Il est écrit: TA PAROLE EST LA VERITE(Jean 17.17)... cela me suffit !

ÉTUDES CHRÉTIENNES

Hérode Antipas

***

Caractéristique, ou Vérité des caractères de quelques

personnages du Nouveau-Testament.

(Extrait d’un ouvrage inédit.)

En général toutes les actions d'un homme portent plus ou moins le cachet de son caractère. Des circonstances les plus diverses de sa vie percent toujours quelques indices de la tournure de son esprit, du degré de sa moralité, de sa tendance, de sa passion dominante. Cela est si vrai qu'il nous suffit parfois de parcourir quelques pages d'un livre pour en reconnaître l'auteur, ou d'entendre le récit d'une action d'un de nos amis pour deviner son nom. Mais si ce cachet se retrouve aisément lorsque la nature le pose, il est bien difficile à l'art de l'imprimer d'une manière pure, et c'est une des plus grandes perfections d'un romancier que de bien soutenir les caractères de ses personnages.

Maintenant, à ceux qui ont lu le Nouveau-Testament je pose cette question: Si dans les lignes disséminées sur tout le volume, se trouve, entre les diverses actions, paroles, gestes, sentiments attribué à un même personnage, un ensemble dont chaque partie concourt à orner un tout parfait, un caractère naturel, un type connu, ne sera-ce pas une preuve puissante de la réalité de ce personnage, de la vérité des faits de sa vie, et, par conséquent, un indice de véracité, de sincérité chez les écrivains qui nous en ont parlé aussi fidèlement?

Et si ainsi j'établis que ces écrivains ont été fidèles dans ce qu'ils ont rapporté des hommes qu'ils font parler et agir, ne suis-je pas autorisé à conclure qu'ils n'ont pas dit de faix dans le reste de leurs écrits, dans les récits miraculeux? Un auteur est-il vrai, sincère dans une partie de son livre jusqu'à la minutie, et imposteur et faux dans le reste jusqu'à l'absurde? Je ne le pense pas.
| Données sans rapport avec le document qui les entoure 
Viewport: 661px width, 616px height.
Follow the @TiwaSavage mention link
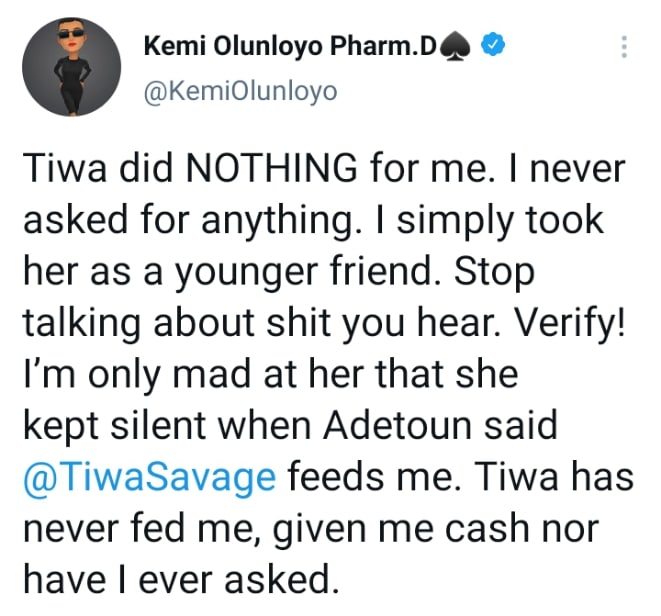click(x=147, y=478)
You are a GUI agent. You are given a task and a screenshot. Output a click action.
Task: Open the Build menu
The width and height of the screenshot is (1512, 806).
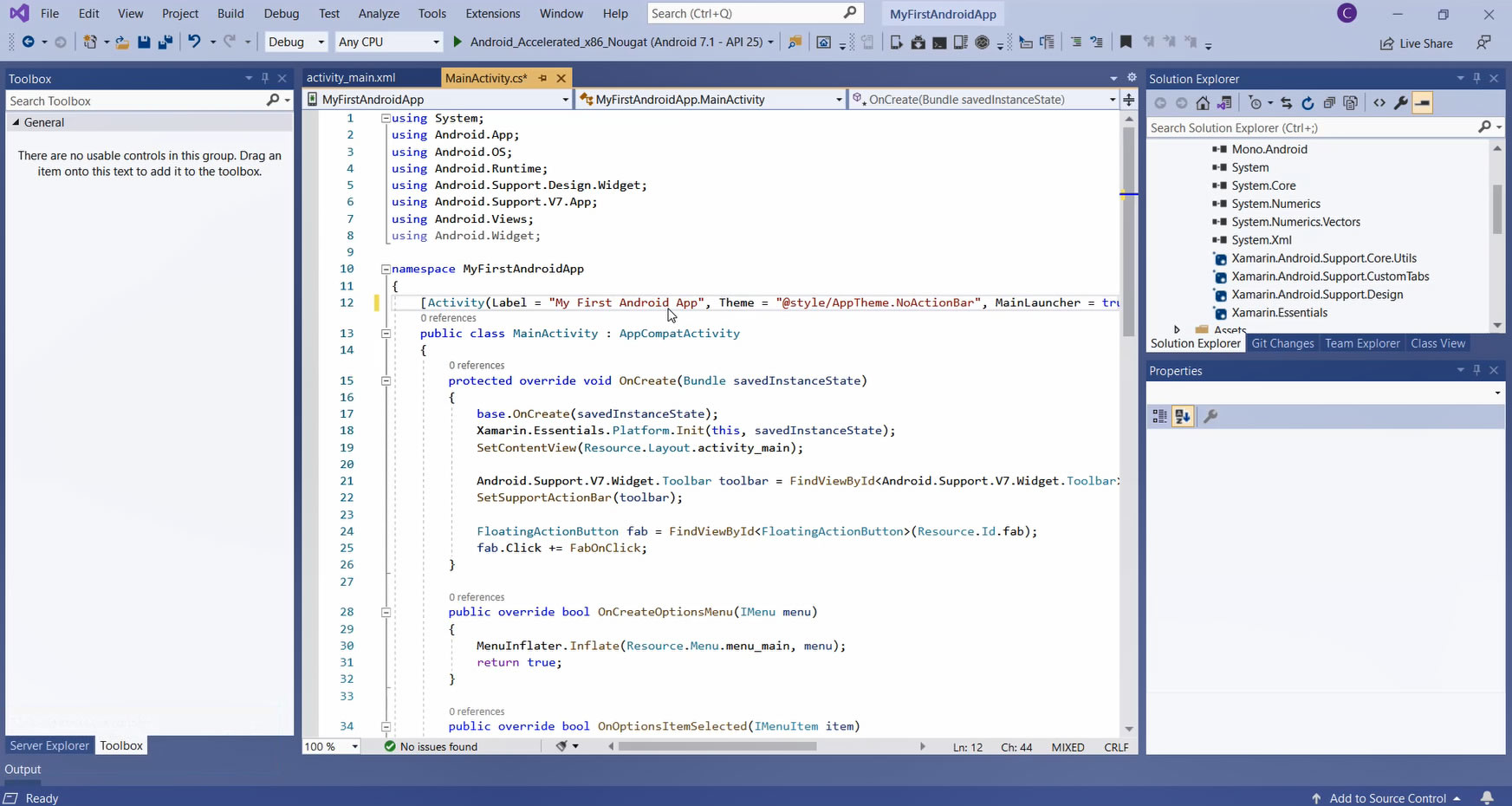(230, 14)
Un doute cependant pourrait encore rester dans l’esprit. Ce naturel, cette identité de caractère ne seraient-ils pas le résultat de l’art chez les écrivains qui auraient voulu donner ainsi plus de vraisemblance à leur récit?

Je conçois qu’on fasse cette objection à priori, mais certainement elle sera dissipée par la lecture de ce qui va suivre. En effet, les indices de vérité que nous ferons remarquer sont si détournés, si cachés, qu’il faut une étude attentive du texte pour les apercevoir. On peut dire qu’ils sont arrachés à l'écrivain à son insu; ce n’est souvent qu’une phrase, qu’un mot, phrase et mot placés là dans un tout autre but, qui révèlent les caractères que nous voulons peindre. Nous choisissons pour cet article LE CARACTÈRE D’HÉRODE ANTIPAS.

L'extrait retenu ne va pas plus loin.